**** EXTRACTED RECORDS
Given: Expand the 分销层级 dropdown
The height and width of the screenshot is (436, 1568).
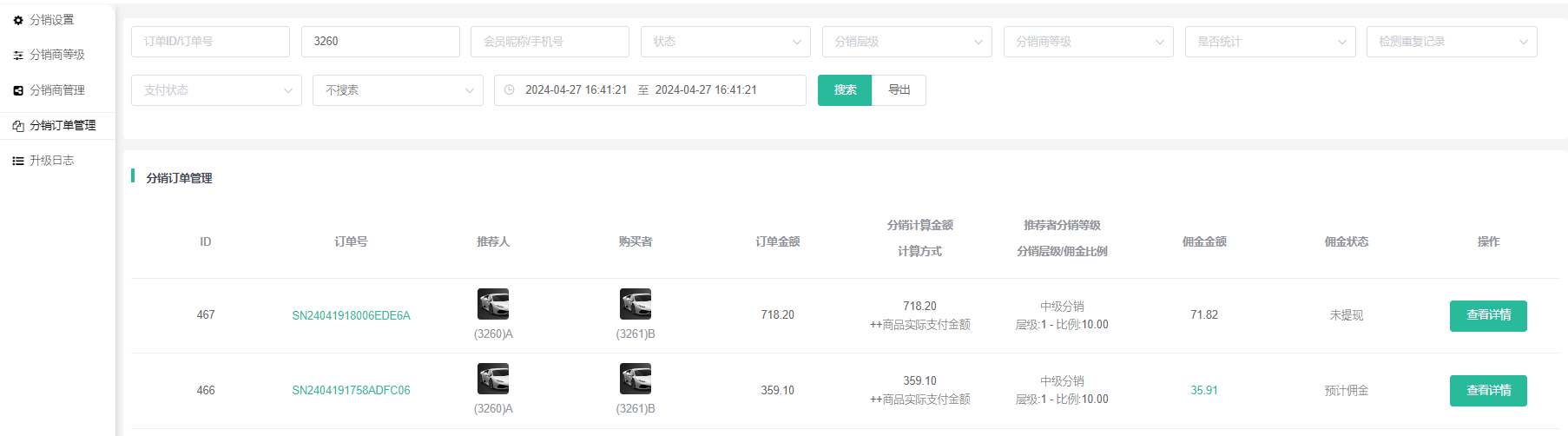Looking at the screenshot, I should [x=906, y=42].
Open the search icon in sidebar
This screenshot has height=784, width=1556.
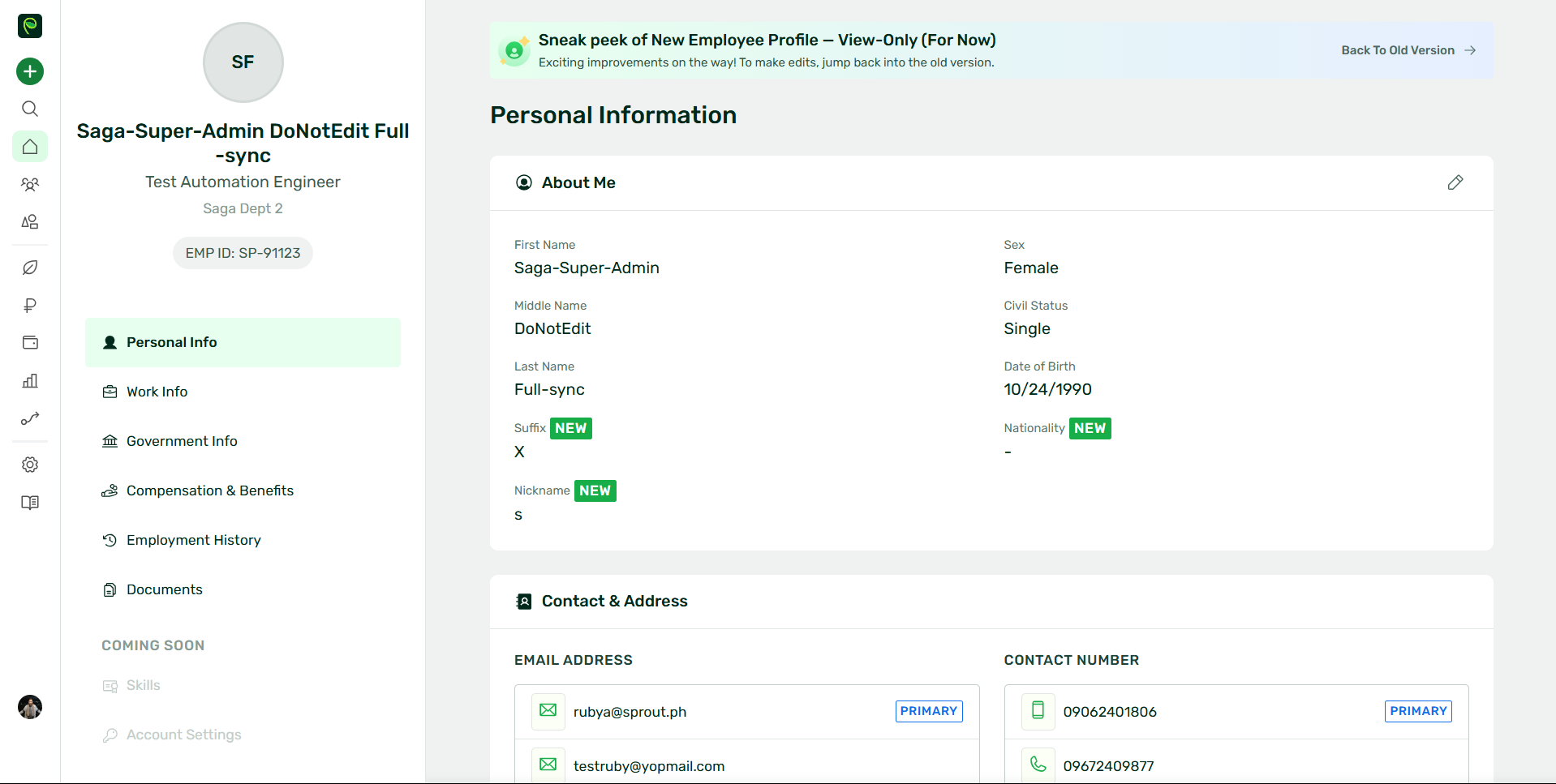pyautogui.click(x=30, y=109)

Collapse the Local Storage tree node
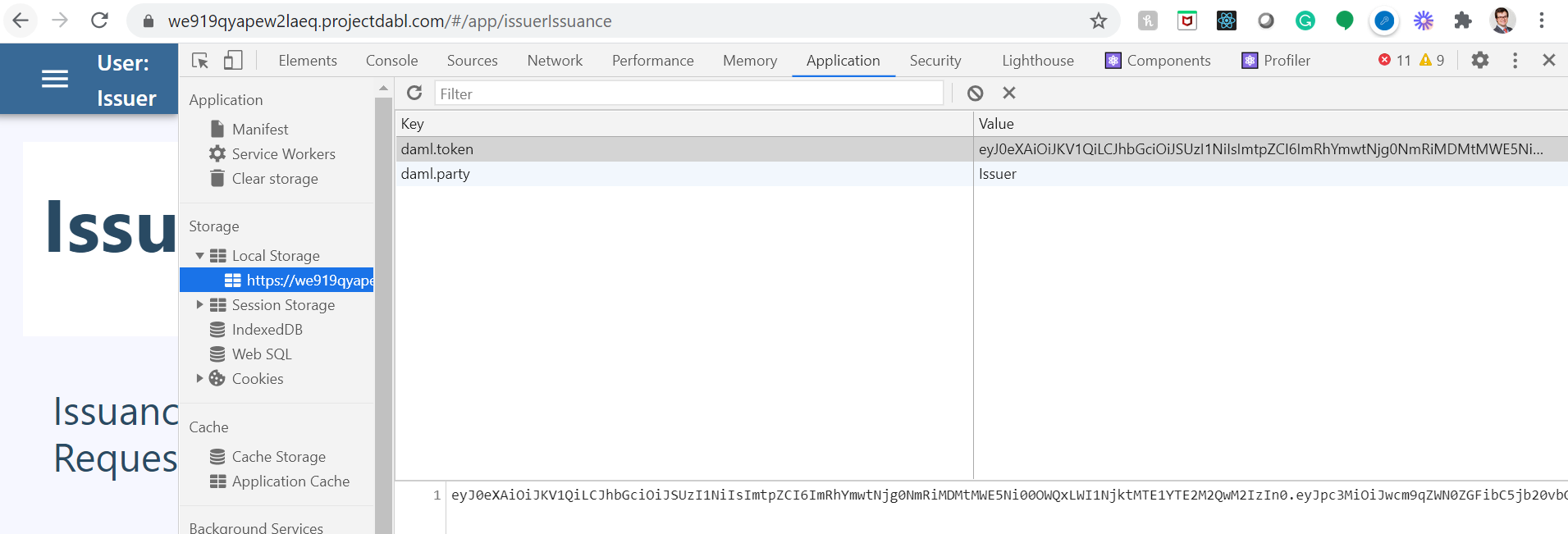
********
**** EXTRACTED RECORDS
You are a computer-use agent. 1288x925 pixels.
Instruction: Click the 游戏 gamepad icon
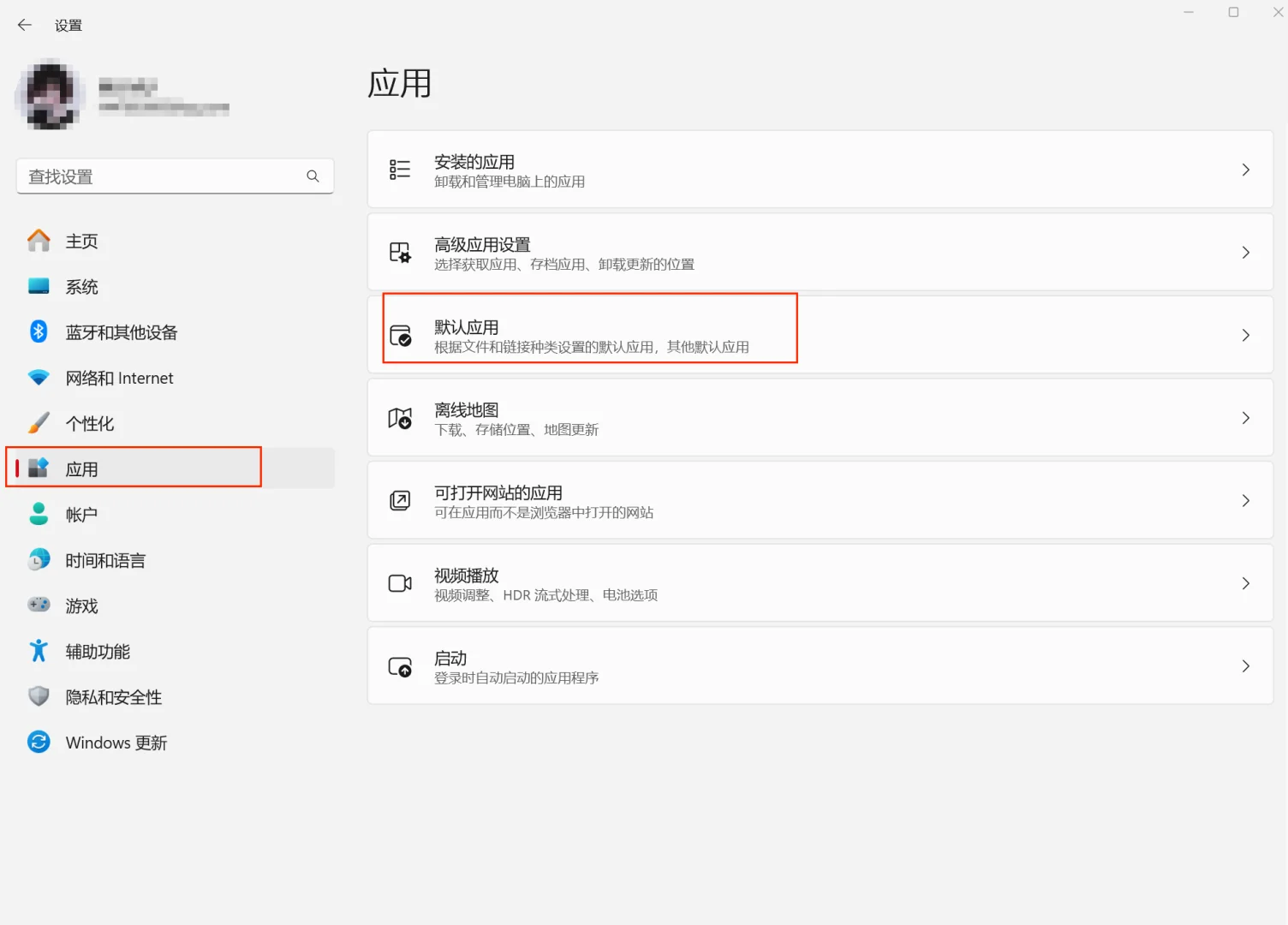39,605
********
A clean copy is needed of the lines in the listing above from the one with "The height and" through the one with "Collapse the Local Storage tree node", exact in every word and free of pictures.

The height and width of the screenshot is (436, 1568).
Looking at the screenshot, I should [x=906, y=42].
Open the search icon in sidebar
This screenshot has height=784, width=1556.
pyautogui.click(x=30, y=109)

Collapse the Local Storage tree node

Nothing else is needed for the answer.